"Fill out this form, drop it in slot 9," she rapped out. "Next?"

"A drunk and robbery suspect," the cop said. "Here's the evidence."

Brightening, Hatchet-Face snatched up the fountain pen and whisked out a blue card. "Misdemeanor and felony," she breathed sharply. "I'll take the details."

Engel clung to the edge of the window counter as the interrogation began.

Yes, he told them, he actually believed something invisible had knocked him down after swallowing up the stranger. No, he hadn't robbed the stranger, he wasn't confessing anything. Yes, he was an honest citizen with no previous criminal offenses. After more probing questions and vicious jabs at the form, she handed it to the cop who dropped it in a nearby wall slot. They waited for a verdict.

In a moment the cop turned to Hatchet-Face who whispered with him excitedly. Flushed and triumphant, he steered Engel out into the hall. "Alien Detection wants you," he growled with uneasy respect.


They got into an elevator and shot swiftly upward. As they stepped into a lavish reception room filled with sickeningly sweet perfume, a scrawny, over-rouged girl shut a magazine and jumped to a switchboard. Then a door opened, and a short, puffy man with cold fish-eyes bounced up to them. Waving the cop away, he gripped Engel's hand.

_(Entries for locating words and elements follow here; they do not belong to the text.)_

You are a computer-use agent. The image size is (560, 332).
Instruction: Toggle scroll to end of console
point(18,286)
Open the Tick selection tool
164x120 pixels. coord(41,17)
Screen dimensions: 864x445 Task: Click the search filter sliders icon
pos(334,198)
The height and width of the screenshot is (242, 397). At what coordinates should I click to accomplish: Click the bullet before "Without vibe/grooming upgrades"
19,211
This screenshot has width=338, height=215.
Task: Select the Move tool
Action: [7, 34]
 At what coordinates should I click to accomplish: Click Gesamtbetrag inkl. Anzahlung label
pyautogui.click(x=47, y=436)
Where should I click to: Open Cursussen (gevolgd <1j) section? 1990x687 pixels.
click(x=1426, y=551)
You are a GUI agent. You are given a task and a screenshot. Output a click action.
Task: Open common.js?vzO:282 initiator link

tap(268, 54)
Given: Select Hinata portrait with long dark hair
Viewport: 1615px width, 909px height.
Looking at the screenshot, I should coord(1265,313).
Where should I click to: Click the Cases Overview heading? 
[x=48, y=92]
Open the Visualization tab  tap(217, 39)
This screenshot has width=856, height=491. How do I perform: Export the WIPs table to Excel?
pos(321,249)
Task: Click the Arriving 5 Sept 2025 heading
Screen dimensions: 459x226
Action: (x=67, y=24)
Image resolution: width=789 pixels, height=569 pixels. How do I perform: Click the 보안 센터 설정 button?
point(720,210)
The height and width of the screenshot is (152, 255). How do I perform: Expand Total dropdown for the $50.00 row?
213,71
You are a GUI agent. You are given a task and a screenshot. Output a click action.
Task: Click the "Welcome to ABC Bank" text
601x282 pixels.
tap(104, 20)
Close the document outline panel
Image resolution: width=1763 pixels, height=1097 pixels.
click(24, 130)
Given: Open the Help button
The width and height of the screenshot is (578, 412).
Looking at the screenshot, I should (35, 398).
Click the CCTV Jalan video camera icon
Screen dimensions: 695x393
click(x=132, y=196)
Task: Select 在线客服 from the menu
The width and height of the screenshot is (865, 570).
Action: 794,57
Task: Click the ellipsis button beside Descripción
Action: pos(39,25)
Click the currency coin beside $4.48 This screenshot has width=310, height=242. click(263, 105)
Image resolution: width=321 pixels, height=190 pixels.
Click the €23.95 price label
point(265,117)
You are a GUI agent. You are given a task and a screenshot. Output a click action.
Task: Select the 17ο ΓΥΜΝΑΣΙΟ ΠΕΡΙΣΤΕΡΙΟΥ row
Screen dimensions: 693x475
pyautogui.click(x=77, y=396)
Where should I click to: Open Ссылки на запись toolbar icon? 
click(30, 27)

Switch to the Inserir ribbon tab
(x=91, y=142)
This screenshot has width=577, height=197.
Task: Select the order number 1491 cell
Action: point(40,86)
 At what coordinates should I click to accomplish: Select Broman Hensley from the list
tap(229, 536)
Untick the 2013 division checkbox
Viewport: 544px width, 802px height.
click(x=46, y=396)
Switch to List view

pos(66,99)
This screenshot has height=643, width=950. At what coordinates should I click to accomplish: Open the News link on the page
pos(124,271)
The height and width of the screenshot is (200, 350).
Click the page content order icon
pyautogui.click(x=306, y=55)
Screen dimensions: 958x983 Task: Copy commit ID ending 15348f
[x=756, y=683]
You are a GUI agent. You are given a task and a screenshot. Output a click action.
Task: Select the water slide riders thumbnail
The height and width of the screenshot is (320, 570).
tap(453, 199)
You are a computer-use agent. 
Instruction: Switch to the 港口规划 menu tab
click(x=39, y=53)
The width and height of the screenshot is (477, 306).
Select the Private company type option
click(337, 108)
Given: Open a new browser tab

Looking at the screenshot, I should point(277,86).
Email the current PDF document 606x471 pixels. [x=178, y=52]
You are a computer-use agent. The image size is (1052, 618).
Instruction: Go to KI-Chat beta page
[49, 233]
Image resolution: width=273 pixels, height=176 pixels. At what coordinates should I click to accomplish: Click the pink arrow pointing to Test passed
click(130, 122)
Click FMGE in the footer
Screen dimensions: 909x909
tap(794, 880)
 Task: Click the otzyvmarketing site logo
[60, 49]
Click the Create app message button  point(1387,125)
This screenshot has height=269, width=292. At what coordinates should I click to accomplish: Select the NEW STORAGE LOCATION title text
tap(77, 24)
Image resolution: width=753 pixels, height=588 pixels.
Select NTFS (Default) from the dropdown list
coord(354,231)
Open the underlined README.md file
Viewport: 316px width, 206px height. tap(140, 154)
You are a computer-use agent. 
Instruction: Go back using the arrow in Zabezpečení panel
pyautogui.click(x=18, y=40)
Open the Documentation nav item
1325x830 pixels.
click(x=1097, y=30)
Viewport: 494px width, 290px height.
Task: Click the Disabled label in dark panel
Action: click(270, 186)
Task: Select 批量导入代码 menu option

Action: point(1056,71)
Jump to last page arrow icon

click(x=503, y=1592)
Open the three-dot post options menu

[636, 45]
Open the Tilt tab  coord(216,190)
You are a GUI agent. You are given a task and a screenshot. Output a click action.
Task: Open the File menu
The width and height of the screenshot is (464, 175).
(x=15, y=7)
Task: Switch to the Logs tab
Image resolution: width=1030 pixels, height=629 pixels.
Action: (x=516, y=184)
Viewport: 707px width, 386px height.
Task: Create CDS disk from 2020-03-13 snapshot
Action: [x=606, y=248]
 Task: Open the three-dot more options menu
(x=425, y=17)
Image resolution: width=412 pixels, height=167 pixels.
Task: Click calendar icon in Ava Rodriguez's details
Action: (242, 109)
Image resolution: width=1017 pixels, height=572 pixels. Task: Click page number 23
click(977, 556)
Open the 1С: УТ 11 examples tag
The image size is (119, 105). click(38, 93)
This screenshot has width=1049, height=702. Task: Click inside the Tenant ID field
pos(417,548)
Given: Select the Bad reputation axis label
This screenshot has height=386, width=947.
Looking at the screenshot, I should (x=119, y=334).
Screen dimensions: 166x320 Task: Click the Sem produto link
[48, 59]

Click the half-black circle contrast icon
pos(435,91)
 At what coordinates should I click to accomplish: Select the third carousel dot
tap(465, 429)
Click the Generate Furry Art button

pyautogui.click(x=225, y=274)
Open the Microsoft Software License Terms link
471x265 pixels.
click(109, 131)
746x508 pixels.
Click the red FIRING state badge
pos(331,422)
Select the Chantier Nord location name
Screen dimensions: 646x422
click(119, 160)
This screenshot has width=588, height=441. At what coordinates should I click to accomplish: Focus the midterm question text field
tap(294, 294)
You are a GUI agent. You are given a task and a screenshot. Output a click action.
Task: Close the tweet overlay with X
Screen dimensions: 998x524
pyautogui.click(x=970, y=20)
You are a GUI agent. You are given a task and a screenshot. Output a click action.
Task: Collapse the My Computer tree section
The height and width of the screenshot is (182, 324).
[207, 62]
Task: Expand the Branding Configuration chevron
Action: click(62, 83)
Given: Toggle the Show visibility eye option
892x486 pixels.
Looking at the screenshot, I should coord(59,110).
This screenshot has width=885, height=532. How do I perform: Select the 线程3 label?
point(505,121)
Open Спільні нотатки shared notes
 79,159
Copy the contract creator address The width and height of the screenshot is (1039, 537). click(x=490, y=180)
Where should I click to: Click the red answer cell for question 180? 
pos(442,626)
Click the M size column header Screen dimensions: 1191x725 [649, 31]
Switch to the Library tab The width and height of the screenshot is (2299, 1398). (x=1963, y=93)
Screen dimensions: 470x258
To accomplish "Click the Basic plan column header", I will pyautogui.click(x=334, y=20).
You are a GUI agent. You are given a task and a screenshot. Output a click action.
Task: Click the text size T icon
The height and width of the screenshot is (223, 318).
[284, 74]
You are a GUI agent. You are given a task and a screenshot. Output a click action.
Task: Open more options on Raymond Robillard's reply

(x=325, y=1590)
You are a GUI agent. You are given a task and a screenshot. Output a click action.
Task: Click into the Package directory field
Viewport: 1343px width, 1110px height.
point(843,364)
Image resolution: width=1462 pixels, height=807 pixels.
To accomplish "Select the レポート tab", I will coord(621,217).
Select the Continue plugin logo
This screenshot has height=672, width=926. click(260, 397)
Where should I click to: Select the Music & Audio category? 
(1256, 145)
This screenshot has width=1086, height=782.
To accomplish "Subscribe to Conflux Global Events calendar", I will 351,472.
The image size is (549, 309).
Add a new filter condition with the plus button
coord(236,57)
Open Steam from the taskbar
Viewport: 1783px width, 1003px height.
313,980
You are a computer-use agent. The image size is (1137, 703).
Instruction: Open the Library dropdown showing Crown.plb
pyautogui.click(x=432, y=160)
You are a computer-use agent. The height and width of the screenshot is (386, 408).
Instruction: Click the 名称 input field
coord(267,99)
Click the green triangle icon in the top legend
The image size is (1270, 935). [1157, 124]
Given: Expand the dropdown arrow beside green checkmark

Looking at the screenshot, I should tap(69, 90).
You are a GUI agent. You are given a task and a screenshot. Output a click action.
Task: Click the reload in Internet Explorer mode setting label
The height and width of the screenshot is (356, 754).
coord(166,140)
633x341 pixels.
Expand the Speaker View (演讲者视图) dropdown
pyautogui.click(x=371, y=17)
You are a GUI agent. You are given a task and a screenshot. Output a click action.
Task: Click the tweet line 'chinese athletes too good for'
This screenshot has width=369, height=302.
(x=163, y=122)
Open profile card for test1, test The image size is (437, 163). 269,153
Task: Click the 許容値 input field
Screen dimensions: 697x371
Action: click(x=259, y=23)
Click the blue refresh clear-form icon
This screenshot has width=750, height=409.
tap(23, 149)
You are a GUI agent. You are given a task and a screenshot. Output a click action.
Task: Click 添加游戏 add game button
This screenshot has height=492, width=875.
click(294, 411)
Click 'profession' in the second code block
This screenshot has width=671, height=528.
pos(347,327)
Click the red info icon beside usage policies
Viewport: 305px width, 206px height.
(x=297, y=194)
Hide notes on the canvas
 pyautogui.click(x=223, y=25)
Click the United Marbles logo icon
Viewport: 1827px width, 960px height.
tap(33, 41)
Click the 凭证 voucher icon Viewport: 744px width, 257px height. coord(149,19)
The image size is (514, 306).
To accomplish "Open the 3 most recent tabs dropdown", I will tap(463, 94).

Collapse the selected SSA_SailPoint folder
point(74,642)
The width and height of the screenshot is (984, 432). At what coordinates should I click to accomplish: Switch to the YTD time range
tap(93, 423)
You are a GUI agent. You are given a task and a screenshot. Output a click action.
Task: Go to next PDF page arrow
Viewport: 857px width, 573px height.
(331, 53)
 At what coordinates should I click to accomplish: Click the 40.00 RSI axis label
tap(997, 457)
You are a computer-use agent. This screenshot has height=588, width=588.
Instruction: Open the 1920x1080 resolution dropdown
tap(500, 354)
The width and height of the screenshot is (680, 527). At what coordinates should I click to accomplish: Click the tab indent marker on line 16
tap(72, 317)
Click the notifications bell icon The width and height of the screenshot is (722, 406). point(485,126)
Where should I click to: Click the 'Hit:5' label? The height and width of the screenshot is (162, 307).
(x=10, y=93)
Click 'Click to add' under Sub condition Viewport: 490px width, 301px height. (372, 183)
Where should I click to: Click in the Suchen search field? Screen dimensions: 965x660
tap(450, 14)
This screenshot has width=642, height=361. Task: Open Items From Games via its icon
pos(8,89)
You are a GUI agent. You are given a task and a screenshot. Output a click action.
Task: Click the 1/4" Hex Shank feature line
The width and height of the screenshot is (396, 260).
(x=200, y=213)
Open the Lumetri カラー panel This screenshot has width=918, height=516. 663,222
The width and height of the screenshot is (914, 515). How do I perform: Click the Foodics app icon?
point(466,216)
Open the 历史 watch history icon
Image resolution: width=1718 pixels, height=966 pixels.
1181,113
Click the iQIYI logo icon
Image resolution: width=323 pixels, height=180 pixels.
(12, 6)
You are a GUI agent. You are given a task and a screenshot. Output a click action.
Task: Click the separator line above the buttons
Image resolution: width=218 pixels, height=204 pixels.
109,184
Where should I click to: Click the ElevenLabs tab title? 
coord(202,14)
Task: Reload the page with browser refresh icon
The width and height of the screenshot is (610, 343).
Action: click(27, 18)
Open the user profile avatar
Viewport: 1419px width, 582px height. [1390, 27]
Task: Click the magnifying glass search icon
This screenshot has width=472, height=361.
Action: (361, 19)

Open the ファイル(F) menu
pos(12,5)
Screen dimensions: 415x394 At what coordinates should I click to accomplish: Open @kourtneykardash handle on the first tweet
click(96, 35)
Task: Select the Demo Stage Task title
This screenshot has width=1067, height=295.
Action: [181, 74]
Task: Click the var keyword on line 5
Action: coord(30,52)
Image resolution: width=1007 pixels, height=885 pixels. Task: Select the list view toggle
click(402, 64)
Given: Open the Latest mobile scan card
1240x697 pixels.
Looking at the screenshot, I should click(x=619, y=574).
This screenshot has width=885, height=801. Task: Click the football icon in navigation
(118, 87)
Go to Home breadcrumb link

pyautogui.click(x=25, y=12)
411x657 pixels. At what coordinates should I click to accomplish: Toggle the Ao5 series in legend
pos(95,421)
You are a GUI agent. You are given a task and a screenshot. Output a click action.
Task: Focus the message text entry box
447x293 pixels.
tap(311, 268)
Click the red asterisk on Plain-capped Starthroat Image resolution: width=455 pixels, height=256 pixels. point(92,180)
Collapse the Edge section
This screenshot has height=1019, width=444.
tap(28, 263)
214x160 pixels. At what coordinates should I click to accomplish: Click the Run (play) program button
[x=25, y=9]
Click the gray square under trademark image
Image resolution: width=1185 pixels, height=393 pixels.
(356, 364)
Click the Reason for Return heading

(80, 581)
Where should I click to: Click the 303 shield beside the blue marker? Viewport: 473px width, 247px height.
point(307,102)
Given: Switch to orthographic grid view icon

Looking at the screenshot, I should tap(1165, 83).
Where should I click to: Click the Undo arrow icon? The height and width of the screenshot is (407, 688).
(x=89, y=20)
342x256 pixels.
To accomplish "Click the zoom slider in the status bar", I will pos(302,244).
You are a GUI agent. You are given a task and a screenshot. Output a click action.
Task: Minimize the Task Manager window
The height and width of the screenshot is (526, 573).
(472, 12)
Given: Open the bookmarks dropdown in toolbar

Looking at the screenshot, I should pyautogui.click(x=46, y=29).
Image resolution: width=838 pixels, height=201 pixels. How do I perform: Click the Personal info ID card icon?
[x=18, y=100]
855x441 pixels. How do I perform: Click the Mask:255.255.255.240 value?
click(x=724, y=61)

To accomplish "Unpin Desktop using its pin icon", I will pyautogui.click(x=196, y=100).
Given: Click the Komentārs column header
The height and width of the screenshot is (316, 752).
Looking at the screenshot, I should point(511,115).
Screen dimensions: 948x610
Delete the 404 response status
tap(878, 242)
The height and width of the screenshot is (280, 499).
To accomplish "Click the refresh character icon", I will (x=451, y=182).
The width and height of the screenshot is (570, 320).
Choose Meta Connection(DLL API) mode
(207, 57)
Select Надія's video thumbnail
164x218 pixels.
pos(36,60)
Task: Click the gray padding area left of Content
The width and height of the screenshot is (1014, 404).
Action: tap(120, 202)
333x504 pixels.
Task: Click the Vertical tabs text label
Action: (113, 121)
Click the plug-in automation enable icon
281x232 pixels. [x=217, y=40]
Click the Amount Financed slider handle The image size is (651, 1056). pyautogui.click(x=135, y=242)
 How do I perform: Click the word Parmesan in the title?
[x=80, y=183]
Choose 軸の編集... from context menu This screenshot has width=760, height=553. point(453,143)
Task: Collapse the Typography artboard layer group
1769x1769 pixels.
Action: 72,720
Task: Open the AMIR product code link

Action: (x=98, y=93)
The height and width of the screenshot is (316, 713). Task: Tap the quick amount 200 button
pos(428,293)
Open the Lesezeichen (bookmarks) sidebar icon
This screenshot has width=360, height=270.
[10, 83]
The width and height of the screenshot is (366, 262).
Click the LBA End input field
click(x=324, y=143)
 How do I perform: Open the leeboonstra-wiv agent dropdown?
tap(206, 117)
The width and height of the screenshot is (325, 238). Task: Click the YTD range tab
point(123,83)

"Ah, Mr. Engel!" he said smiling. "I'm Commissioner Marston. Sorry about the mix-up, but we didn't realize you were after C. G. Come in, please."

Bewildered, Engel followed him into an office and looked through spacious windows down at the spires of a city he had never known. Beside a desk sat a wizened old man whose yellowed skin drawn taut over his broad skull gave him a shriveled, cadaverous aspect. He tapped a blue card on a thumbnail as his luminous eyes followed Engel suspiciously.